**EXERCISE**: An exact transcript is needed of the material below, beginning at the line that contains "Task: Click snippet" and continuing through its last line; nothing else should appear.

**PROVIDED ENTRIES**:
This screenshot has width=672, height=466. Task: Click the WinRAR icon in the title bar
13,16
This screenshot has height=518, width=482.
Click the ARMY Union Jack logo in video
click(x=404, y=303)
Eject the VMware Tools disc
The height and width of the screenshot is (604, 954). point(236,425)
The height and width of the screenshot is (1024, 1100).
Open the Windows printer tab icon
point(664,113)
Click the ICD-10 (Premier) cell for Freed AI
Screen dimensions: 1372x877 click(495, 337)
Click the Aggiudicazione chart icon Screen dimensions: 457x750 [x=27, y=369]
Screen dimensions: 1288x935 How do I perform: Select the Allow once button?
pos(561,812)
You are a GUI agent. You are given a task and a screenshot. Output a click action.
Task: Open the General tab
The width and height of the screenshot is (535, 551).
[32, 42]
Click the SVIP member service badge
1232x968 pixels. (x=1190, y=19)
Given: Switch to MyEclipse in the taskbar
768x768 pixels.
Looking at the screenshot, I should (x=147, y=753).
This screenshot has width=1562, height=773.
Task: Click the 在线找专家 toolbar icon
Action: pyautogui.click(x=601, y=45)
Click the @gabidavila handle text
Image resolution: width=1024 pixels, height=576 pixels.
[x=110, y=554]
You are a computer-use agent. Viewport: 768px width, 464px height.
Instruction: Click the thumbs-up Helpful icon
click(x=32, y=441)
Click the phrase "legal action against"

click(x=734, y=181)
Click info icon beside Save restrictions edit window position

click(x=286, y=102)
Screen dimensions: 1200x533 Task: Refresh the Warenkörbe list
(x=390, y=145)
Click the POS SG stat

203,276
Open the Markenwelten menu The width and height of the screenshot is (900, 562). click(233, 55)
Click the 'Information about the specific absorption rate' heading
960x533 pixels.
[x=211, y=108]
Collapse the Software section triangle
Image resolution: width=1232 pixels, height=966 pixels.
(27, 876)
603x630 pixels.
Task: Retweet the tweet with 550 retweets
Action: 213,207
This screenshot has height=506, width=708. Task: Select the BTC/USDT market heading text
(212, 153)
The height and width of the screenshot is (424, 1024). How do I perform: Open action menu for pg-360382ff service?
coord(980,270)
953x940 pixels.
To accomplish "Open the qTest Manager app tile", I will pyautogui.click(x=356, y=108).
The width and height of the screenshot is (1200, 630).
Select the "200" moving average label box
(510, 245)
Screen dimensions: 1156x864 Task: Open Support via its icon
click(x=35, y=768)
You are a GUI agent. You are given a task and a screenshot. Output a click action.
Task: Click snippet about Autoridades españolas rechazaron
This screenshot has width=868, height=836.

**SOLVED EXERCISE**:
Task: Click snippet about Autoridades españolas rechazaron
This screenshot has width=868, height=836.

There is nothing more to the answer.